Was davon Belegio übernimmt

Trägst du in den Firmen-Stammdaten Österreich als Sitzland ein, stellt sich die Steuerlogik entsprechend um:

  • die Sätze 20, 13 und 10 Prozent statt der deutschen
  • der Rechtshinweis nach § 6 Abs 1 Z 27 UStG 1994, wenn die Kleinunternehmerregelung aktiv ist
  • die vollständigen Pflichtangaben auf jedem Beleg, ohne Kleinbetragsvereinfachung
  • fortlaufende, lückenlose Nummern je Belegart
  • OSS, Reverse-Charge und steuerfreie Ausfuhr, je nach Land und UID des Empfängers
  • die Überwachung der 55.000-Euro-Grenze auf der Übersicht

Die Belege entstehen automatisch, sobald eine Bestellung bezahlt ist, und gehen auf Wunsch per E-Mail an den Kunden — womit die Belegerteilung erledigt ist, ohne dass du daran denken musst. So richtest du den automatischen Versand ein

Belegio ist in der Launch-Phase kostenlos — alle Funktionen, unbegrenzte Belege, ohne Kreditkarte. Ein Angebot der Startphase, keine dauerhafte Preiszusage. Belegio im Shopify App Store ansehen

Häufige Fragen

Welche Umsatzsteuersätze gelten in Österreich?

20 Prozent als Regelsatz, dazu die ermäßigten Sätze 13 und 10 Prozent. Den 13-Prozent-Satz gibt es in Deutschland nicht — er fehlt deshalb häufig in Vorlagen, die aus deutschen Anleitungen übernommen wurden.

Darf ich als Shopify-Händler die Kleinbetragsrechnung bis 400 Euro nutzen?

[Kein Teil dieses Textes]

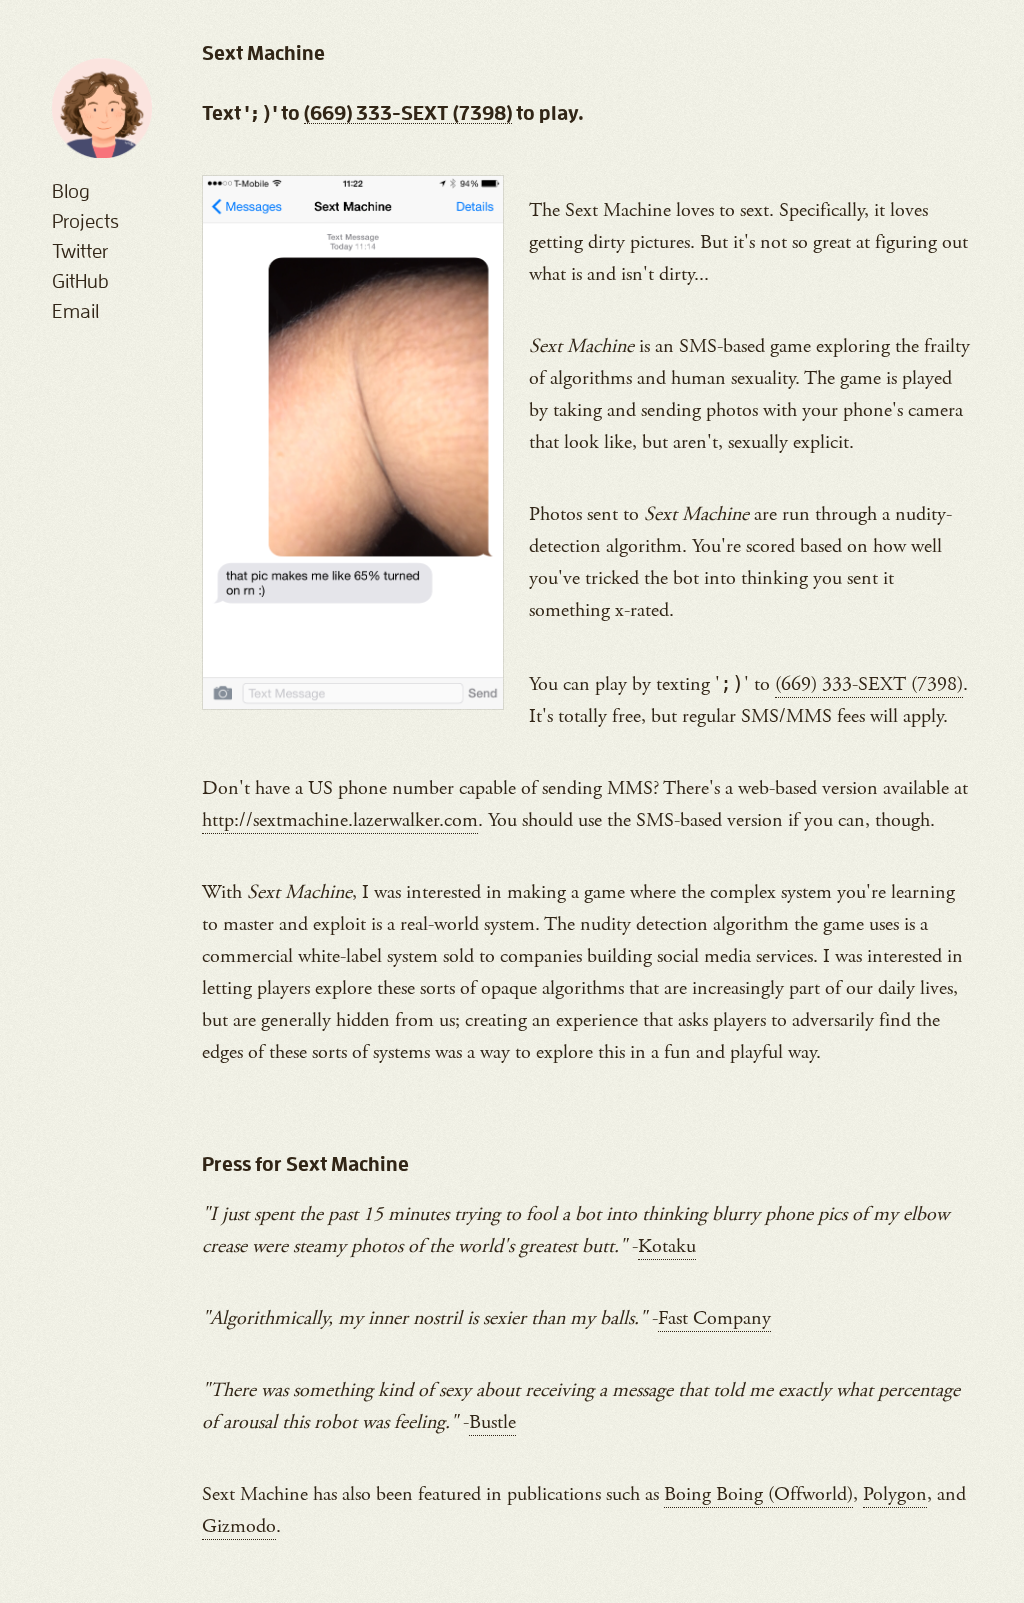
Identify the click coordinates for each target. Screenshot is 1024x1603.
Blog (71, 191)
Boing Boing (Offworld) (758, 1494)
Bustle (492, 1422)
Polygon (895, 1494)
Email (75, 311)
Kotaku (667, 1246)
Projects (85, 221)
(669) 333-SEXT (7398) (408, 113)
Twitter (80, 251)
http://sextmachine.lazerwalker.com (340, 820)
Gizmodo (239, 1526)
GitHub (80, 281)
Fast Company (714, 1318)
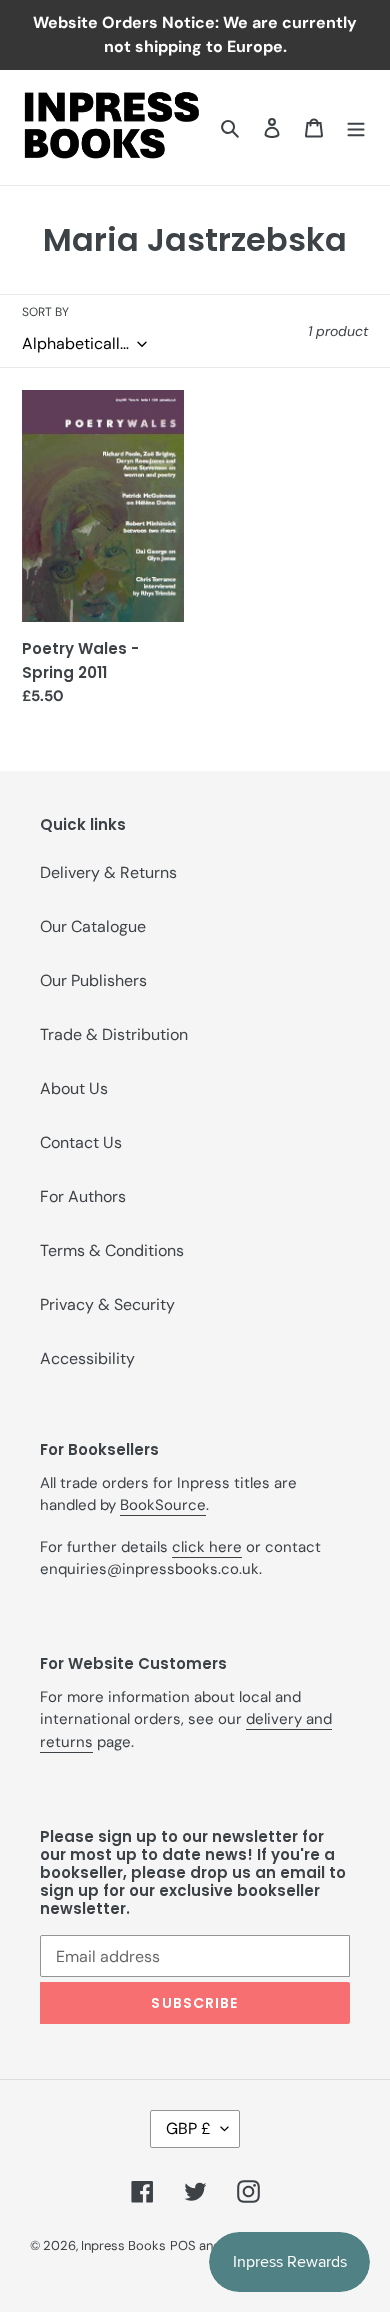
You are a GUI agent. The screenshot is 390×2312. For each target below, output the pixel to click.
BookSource (163, 1505)
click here (207, 1547)
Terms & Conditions (112, 1250)
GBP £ (188, 2128)
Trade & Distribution (114, 1034)
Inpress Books (123, 2245)
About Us (74, 1088)
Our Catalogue (93, 926)
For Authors (83, 1196)
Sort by (45, 312)
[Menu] (356, 127)
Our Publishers (93, 980)
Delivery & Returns (108, 872)
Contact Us (81, 1142)
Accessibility (87, 1358)
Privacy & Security (107, 1304)
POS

Nein. Die Vereinfachung gilt nicht im Versandhandel, und ein Onlineshop ist Versandhandel. Deine Rechnungen brauchen immer alle Pflichtangaben nach § 11 UStG 1994, auch bei kleinen Beträgen.

Wie hoch ist die Kleinunternehmergrenze in Österreich?

55.000 Euro brutto, seit 2025, und sie muss im laufenden wie im vorangegangenen Kalenderjahr eingehalten sein. Bei einer Überschreitung um bis zu zehn Prozent darfst du bis Jahresende weiter ohne Umsatzsteuer fakturieren; darüber sind alle weiteren Rechnungen sofort steuerpflichtig.

Brauche ich für meinen Onlineshop eine Registrierkasse?

In der Regel nicht. Die Pflicht greift erst über 15.000 Euro Jahresumsatz und mehr als 7.500 Euro Barumsätze — und Überweisung, Online-Banking, PayPal sowie Lastschrift zählen nicht als Barumsatz. Anders sieht es aus, wenn du daneben Abholung gegen Barzahlung anbietest.

Welchen Rechtshinweis trägt eine österreichische Kleinunternehmer-Rechnung?

Den Hinweis auf die Steuerbefreiung nach § 6 Abs 1 Z 27 UStG 1994. Der deutsche §-19-Hinweis ist in Österreich die falsche Vorschrift — ein häufiger Fehler in übernommenen Vorlagen.